Secretary to the Governor of New York
- Incumbent
- Assumed office August 24, 2021
- Governor: Kathy Hochul
- Preceded by: Melissa DeRosa

Personal details
- Party: Democratic
- Spouse: Michael Keogh
- Alma mater: Stony Brook University 88'

= Karen Persichilli Keogh =

American government official

Karen Persichilli Keogh is an American government official. She serves as Secretary to the Governor of New York, Kathy Hochul. Persichilli Keogh started in this role in August of 2021.

==Early life and education==
Persichilli Keogh was born in Long Island, New York and attended Stony Brook University.

==Career==
Persichilli Keogh began her career at District Council 37 before moving to the city council working for Sal Albanese. After leaving Albanese's office, she began working for Speaker Peter Vallone. When Hillary Clinton won the 2000 United States Senate election in New York against Rick Lazio, she hired Persichilli Keogh to be her New York State Director. In the 2006 Senate election, Persichilli Keogh was chosen to run Clinton's re-election campaign for Senate.

Persichilli Keogh was the head of Global Philanthropy at Chase Bank after leaving federal service.

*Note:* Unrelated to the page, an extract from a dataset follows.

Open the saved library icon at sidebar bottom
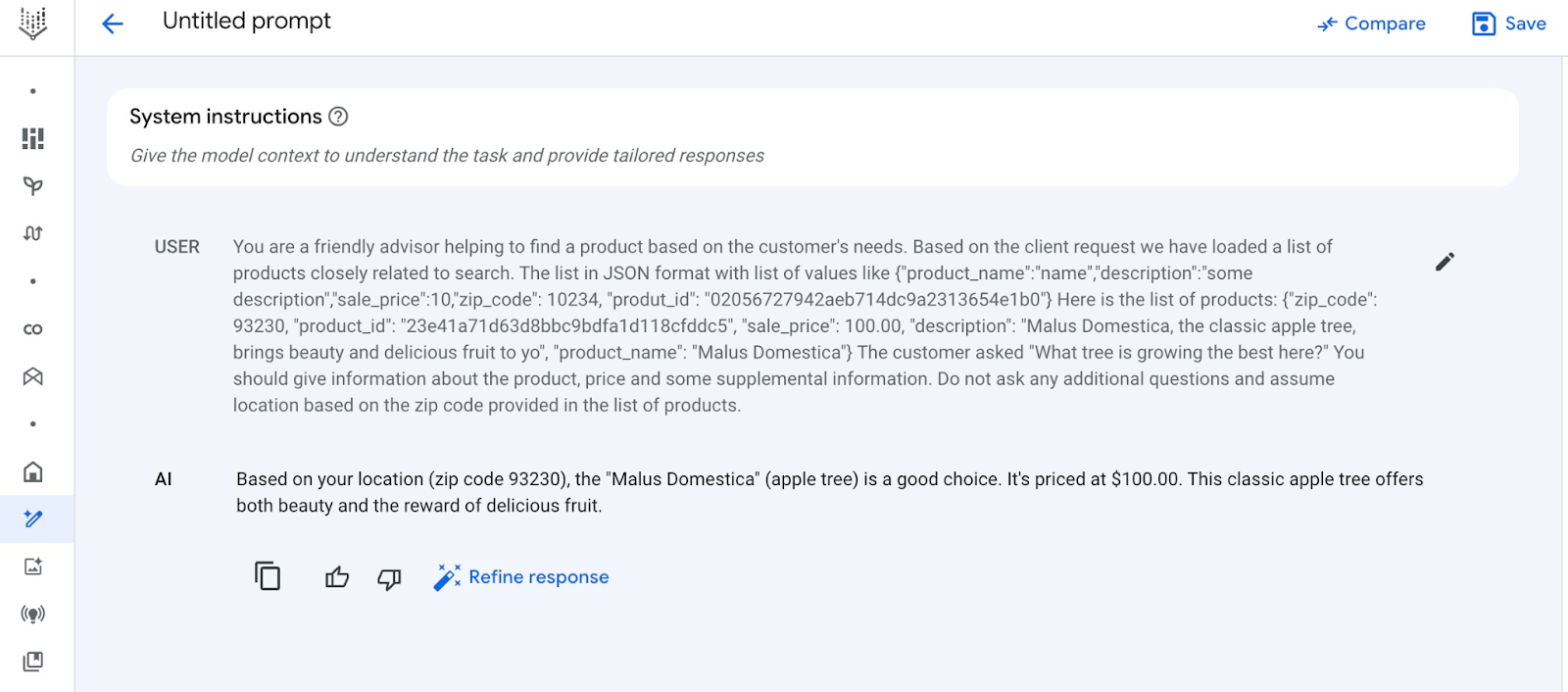The width and height of the screenshot is (1568, 692). point(33,662)
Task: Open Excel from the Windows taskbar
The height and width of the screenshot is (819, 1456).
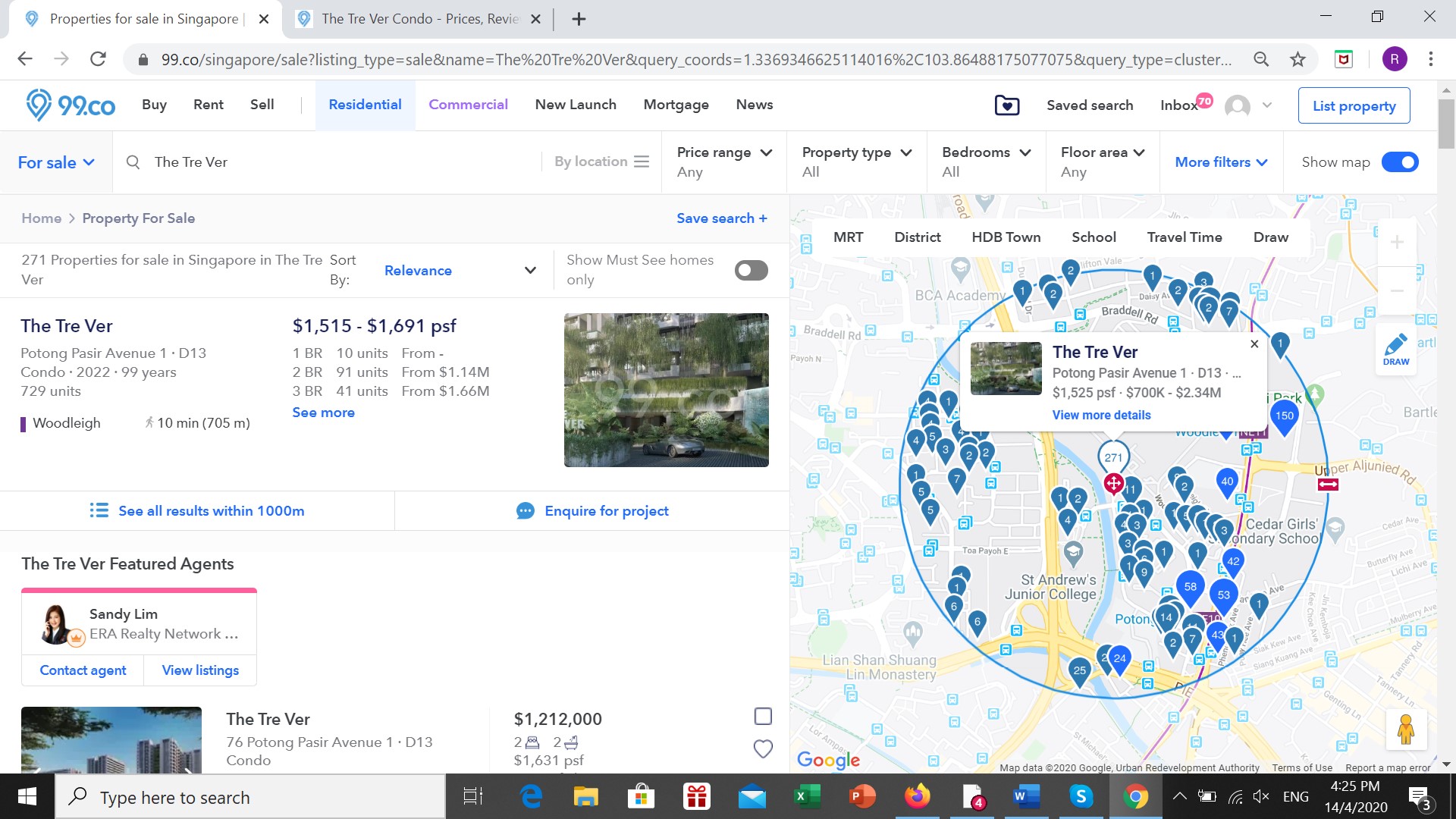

===Secretary to Governor Hochul===
In August of 2021, Governor Hochul assumed the role upon the resignation of Governor Andrew Cuomo. Hochul replaced Melissa DeRosa with Persichilli Keogh upon becoming Governor. Secretary to the Governor is the number one appointed position in the Governor's Office. In the 2022 election, Governor Hochul was elected to a full term.

==Personal life==
Persichilli Keogh is married to Michael Keogh. They have one daughter.